The period of the menstrual cycle does not affect all women equally. In some cases, it’s little more annoying than a simple routine. For other women, however, it represents a real torture. However, there are a few things to be aware of. Why do we cry when we have menstruation?
The menstrual cycle starts from puberty or adolescence up to the woman’s 40 years of age. Throughout this cycle, female hormones travel on a roller coaster. Consequently, we shouldn’t be frightened if we find ourselves crying when we have menstruation. In this article we tell you what this impulse is due to.
For many women, the menstrual cycle is a routine; for others, a torture. At school, we are given little information to help us understand why we cry when we menstruate. Today, however, things are starting to change.
Likewise, there is also no mention of regular or irregular cycles, polycystic ovary, endometriosis or PMS. The last four are the circumstances we need to take into account if we want to know why we cry when we have menstruation. However, even in a regular and uneven cycle, emotional fluctuations can occur.
Stages of the menstrual cycle
The menstrual cycle consists of three phases: follicular, ovulatory and luteal. The beginning is marked by the first day of menstrual bleeding. Usually, menstruation lasts five or seven days, but can extend up to twelve days, in some exceptional cases.
In the first phase, the follicular phase, the brain produces a greater amount of follicle stimulating hormone (FSH). This is the beginning of the whole process. FSH promotes the maturation of eggs in the ovary, which begins to release estrogen in order to prepare the endometrium or the wall of the uterus for the possible gestation of an embryo.
Subsequently, the ovulatory phase begins, in which estrogen levels increase, with the aim of producing the luteinizing hormone (LH), responsible for selecting and releasing the most mature egg. This phenomenon occurs approximately in the middle of the cycle.
The freed egg moves from the uterine tubes, directed towards the uterus. The egg remains active for 24 hours. If spermatozoa approach, select the most suitable for fertilization. If not, it dissolves.
The third phase is the luteal phase, which occurs during the last twelve days of the cycle. Inside the ovary, the egg follicle produces progesterone at high levels, which is sent to the uterus in case of fertilization. Excess estrogen is one factor that can answer the question of why we cry when we have menstruation.
At this stage, the body swells, the breasts are extremely sensitive and a change in mood occurs. Since fertilization does not occur most of the time, the follicle contracts and estrogen and progesterone levels decrease.
One of the issues to be aware of is the fact that the lining of the uterus is not needed because the body discards it through menstrual bleeding.
Why do we cry when we have menstruation?
Throughout the ovulation cycle, women experience constant changes in their hormone levels during their fertile phase.
Above all, it is in the luteal phase that mood fluctuations, euphoria and irritability appear.
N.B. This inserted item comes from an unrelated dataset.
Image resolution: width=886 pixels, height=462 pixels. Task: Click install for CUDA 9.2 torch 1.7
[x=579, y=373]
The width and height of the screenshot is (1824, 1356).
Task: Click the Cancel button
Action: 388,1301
Later, during the follicular phase, it is common to suffer from intense abdominal pain, fatigue and susceptibility.
The feeling of agitation, suffocation, sadness or oppression that occurs overnight are symptoms that, month after month, experienced by three out of four women. These changes are directly associated with the relationship between estrogen and brain activity. Things are this simple way.
In practice, there is a connection between estrogen, progesterone and the brain. During the premenstrual phase, the fluctuation of both hormones disrupts the balance that keeps the brain in a “state of alert”.
In this way, the mind finds itself sunk in a kind of fog, which can get worse in cases of high stress . And this is how feelings of melancholy and sadness and episodes of crying appear. In turn, some diseases such as endometriosis or polycystic ovary syndrome can cause profound depression during this phase.
The bleeding phase
This symptom disappears during the menstrual bleeding phase, since estrogen increases the release of endorphins, which, in turn, causes immediate emotional well-being. In fact, the sensation achieved during bleeding is often a source of inspiration for many women.
Bottom line, if you didn’t know why we cry when we menstruate, perhaps your doubts have now dissipated. In fact, the greatest feeling of heaviness occurs before the actual menstruation; in other words, in the form of PMS. When this syndrome prevents you from following a proper routine, you may need to see a specialist.
To prevent these difficult days from taking you by surprise, you can help your brain by adopting a healthy diet . Likewise, activities like yoga or meditation will keep you alert.